1. mulch gives the neighborhood dogs somewhere cozy to pee and wards off letters from the neighborhood assoc. complaining that your yard isn't homey and dog-friendly enough.
2. darn it. when did you first suspect who i was? and on your first guess, too.
3. never fear, mb. your loquaciousness is like crack. i'm here all the time, aren't i? and to the detriment of my family, friends and the high powered job you now know i have.
justcurious--
in response:
1. huh.
2. you'd like to know, wouldn't you?
3. "your loquaciousness is like crack" may be one of the most regretted compliments in history. oh, how you will rue the day. because that comment was like crack for ME. it takes away any incentive i've ever had to, you know, edit.

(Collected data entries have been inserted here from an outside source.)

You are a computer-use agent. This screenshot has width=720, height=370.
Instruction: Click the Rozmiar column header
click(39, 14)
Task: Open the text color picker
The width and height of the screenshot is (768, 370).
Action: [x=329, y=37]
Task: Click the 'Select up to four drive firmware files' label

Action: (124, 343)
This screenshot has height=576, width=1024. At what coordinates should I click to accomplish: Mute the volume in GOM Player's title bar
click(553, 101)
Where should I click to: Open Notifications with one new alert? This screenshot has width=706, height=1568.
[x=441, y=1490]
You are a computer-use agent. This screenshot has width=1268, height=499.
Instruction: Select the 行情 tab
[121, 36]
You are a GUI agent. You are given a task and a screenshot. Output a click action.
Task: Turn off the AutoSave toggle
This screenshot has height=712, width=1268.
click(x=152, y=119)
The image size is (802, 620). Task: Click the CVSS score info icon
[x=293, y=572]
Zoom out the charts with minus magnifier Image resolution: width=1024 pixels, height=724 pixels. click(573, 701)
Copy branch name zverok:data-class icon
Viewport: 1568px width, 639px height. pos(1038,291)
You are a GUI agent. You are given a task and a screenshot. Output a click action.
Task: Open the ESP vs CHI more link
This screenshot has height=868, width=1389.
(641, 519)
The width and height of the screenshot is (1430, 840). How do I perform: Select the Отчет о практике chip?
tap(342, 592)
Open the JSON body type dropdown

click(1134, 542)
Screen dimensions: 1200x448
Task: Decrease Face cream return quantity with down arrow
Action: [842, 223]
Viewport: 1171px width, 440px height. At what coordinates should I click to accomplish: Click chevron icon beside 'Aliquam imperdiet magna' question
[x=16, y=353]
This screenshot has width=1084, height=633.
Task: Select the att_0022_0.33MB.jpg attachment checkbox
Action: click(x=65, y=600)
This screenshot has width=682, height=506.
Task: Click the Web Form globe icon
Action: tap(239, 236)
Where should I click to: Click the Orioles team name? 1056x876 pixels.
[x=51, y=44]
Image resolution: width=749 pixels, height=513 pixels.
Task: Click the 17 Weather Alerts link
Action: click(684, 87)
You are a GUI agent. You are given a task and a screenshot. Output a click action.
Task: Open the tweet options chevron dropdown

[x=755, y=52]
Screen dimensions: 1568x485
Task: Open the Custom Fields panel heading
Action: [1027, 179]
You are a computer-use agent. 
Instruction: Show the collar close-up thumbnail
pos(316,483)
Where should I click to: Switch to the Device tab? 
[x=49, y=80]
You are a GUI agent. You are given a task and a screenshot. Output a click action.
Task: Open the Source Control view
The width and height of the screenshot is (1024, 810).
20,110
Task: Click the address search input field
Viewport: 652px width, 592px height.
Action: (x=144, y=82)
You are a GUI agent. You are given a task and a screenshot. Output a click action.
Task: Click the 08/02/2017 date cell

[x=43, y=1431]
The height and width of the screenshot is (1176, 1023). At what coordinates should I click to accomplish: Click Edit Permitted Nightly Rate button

question: why do we only rue days? why not rue lunch time?
I rue lunch time when I'm running behind and I have no idea what to make and nothing sounds good. Then it's time for the Ramen noodles.
you? ramen noodles? i don't belive it. nahhh...
"your loquaciousness is like crack"
Indeed, I think you may have found a new name for the blog.
i like it, too, but it strikes me as too brief. a longer title would be better.